Dear daughter,

You are now six years old. You are sitting on the floor next to me, listening to endless Russian skazki and drawing exquisite sketches of princesses. The remoteness and solitude of the place we live in trigger a unique combo of sadness and self-reflection. I will use the second as my main ingredient and the first as a grain of salt. I believe this to be a perfect recipe for a healthy piece of motherly life advice that I want to share.

Today I want to tell you about the importance of daring.

When I was a six-year old, brown-eyed girl, I became a dreamer. One fact that played into this head-in-the-clouds mindset was being a sickly child and having to stay home for days on end while my engineer mother, a single parent and a sole bread winner, was working. The other one was the many books she bought me. Dreaming was both exciting and, most importantly, safe. It required a minimal effort - I learned to read at the age of three.

My mother valued safety. She was fiercely protective of her only late child that God gave her after many years of dating and a huge disappointment in fellows. She made my safety the main purpose of her life and tried really hard to surround me with coziness, stability and comfort — the things she herself never had as a child or young adult. Filled with the smell of freshly baked cinnamon buns and jam, our two-room apartment was my safe haven, the many books lining our shelves — my ticket to safe trips to the outside world.

Mom preferred to do stuff for me because it was faster and easier for her, a single working mother who had a lot on her plate and only so many hours in a day. “I will cook, I will clean, and you go read, your job is to learn”, — she would tell me. When I was twelve, I went to a summer camp and was the only twelve-year old girl who didn’t know how to wash her hair. You get the gist.

I was a good student. I grew accustomed to being the best at some subjects, especially, English. But internally I was terrified of trying new things because I could fail. Or get hurt.

Years went by. I turned sixteen and suddenly dared to travel downtown with a friend of mine to participate in a language competition held by the American Council of Teachers of Russian language. The huge room was filled with snobby kids from “specialized” cool schools who looked down our noses at us. It was a rare occasion when my passion for the language helped me push through my shyness and fear of failure. I won and spent a wonderful year in the USA.

But when it came to the high-school exit exam, the fear of failure overcame my desire to try and stay.

I went back to Russia and started medical school. While everyone else managed to find time and relax and party a little, I was generally skeptical of the behavior my fellow young and properly reckless students would engage in. I considered myself a cool, level-headed person.

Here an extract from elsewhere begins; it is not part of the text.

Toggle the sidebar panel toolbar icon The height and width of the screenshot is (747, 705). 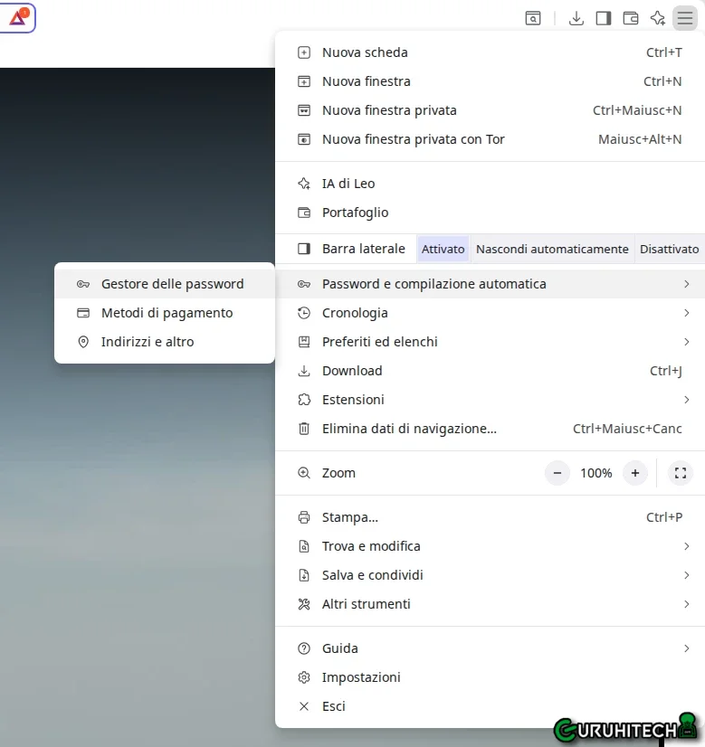(x=604, y=18)
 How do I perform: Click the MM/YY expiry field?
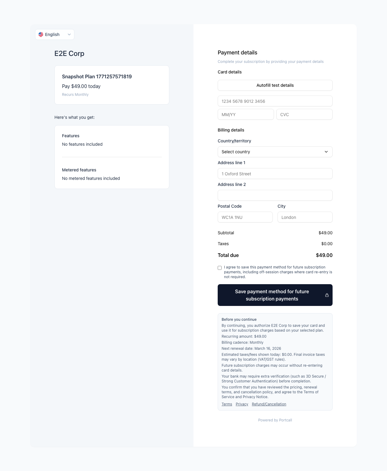pos(246,115)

Looking back, I see how inappropriately boring my weekends were. I never took a chance on anything, I would stick to safe activities with safe people. Times were tumultuous in Russia, and I prided myself on staying in my room and out of trouble, or walking the usual safe route.

When it came to taking a chance on a new job that required frequent travelling, I thought of how it would affect the convenient life routine I had built up and a wave of fear washed through me. Although I realized it was the opportunity that would never again present itself, I rejected the offer and stayed in my hometown.

As a married woman, I only traveled to a handful of countries that were safe and only chose the five-star hotels that offered protection, not unlike my old two-room apartment. Dangerous sightseeing was out of the question.

Life has taken us to a remote place in a small country. Your Dad, knowing what a safety freak I am, made sure we live in a very protected area. It is the epitome of safe. Three-level protection, expensive cars and little or no neighbors. Sometimes it feels like a padded cell.

All my life, I have been voluntarily confining myself to safe cells. And I regret this now. I feel like I have been sticking to a rather bland diet. Good for you but nothing to remember when your teeth fall out.

My dear daughter, I marvel at how independent and strong-willed you are at six. I am so glad you didn’t take after me in that department. You already you know what you want. “I want to learn how to saw and play the guitar. Mommy, find me a teacher!” — you say.

You pack your own things, butter your sandwiches, tie your shoe laces and protest strongly when I try to help with brushing your hair. I back off, happy. You dare to jump into a cold lake and ride a zipline at an adventure park.

From the bottom of my heart I wish you to retain these qualities and let them, among others, guide you.

Years will fly by and you will turn into a beautiful young woman. Enjoy life. Explore the world, and not only through books and Internet. See it with your own eyes, feel it, smell it, taste it. Take last-minute travel offers, prefer going out and traveling with friends to sitting at home and inside your comfort zone. Take an adventurous job offer. Meet new people.

Use a grain of sensibility and safety, of course. But don’t overdo it with these condiments.

Of course, I am still young and have all the opportunities of daring more. And, inspired by you, I will probably start my late journey to daring with a zipline and jumping into a cold lake at an adventure park…Because, young or not, we are running out of time.